All this the gunner reported at once to his commanding officer.
What Heemskirk intended by taking upon himself to detain the Bonito it is difficult to say, except that he meant to bring some trouble into the life of the man favoured by Freya. He had been looking at Jasper with a desire to strike that man of kisses and embraces to the earth. The question was: How could he do it without giving himself away? But the report of the gunner created a serious case enough. Yet Allen had friends–and who could tell whether he wouldn’t somehow succeed in wriggling out of it? The idea of simply towing the brig so much compromised on to the reef came to him while he was listening to the fat gunner in his cabin. There was but little risk of being disapproved now. And it should be made to appear an accident.
Going out on deck he had gloated upon his unconscious victim with such a sinister roll of his eyes, such a queerly pursed mouth, that Jasper could not help smiling.

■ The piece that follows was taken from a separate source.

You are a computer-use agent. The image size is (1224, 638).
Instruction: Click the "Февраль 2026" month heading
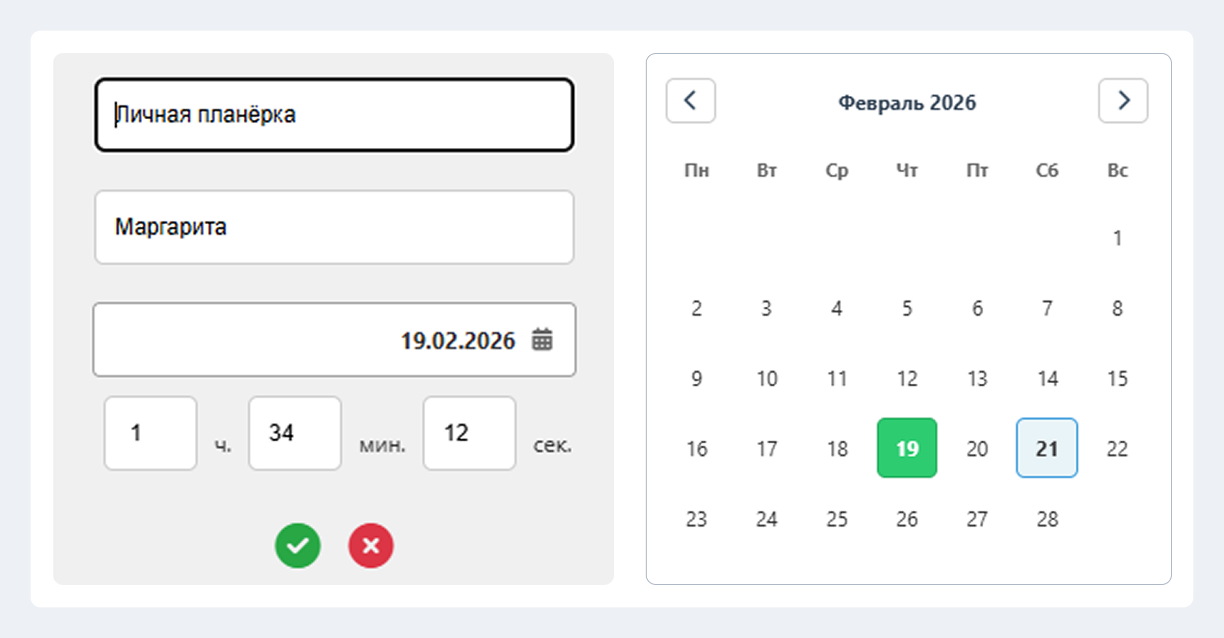907,103
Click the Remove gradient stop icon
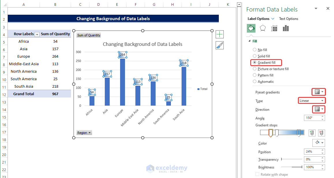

And the lieutenant had gone on the bridge, saying to himself:
“You wait! I shall spoil the taste of those sweet kisses for you. When you hear of Lieutenant Heemskirk in the future that name won’t bring a smile on your lips, I swear. You are delivered into my hands.”
And this possibility had come about without any planning, one could almost say naturally, as if events had mysteriously shaped themselves to fit the purposes of a dark passion. The most astute scheming could not have served Heemskirk better. It was given to him to taste a transcendental, an incredible perfection of vengeance; to strike a deadly blow into that hated person’s heart, and to watch him afterwards walking about with the dagger in his breast.

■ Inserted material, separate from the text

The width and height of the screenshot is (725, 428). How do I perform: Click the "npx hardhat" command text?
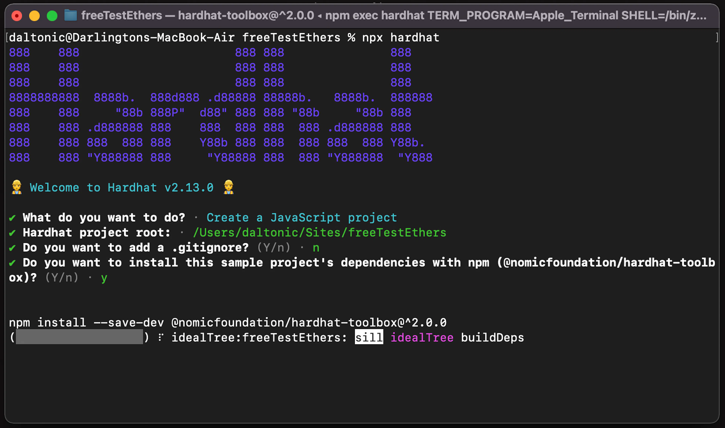tap(401, 37)
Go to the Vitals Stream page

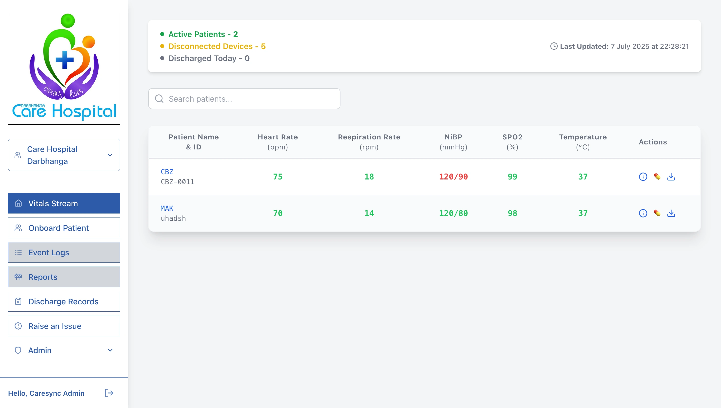click(x=64, y=203)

For that is what the state of Jasper amounted to. He moved, acted, weary-eyed, keen-faced, lank and restless, with brusque movements and fierce gestures; he talked incessantly in a frenzied and fatigued voice, but within himself he knew that nothing would ever give him back the brig, just as nothing can heal a pierced heart. His soul, kept quiet in the stress of love by the unflinching Freya’s influence, was like a still but overwound string. The shock had started it vibrating, and the string had snapped. He had waited for two years in a perfectly intoxicated confidence for a day that now would never come to a man disarmed for life by the loss of the brig, and, it seemed to him, made unfit for love to which he had no foothold to offer.
Day after day he would traverse the length of the town, follow the coast, and, reaching the point of land opposite that part of the reef on which his brig lay stranded, look steadily across the water at her beloved form, once the home of an exulting hope, and now, in her inclined, desolated immobility, towering above the lonely sea- horizon, a symbol of despair.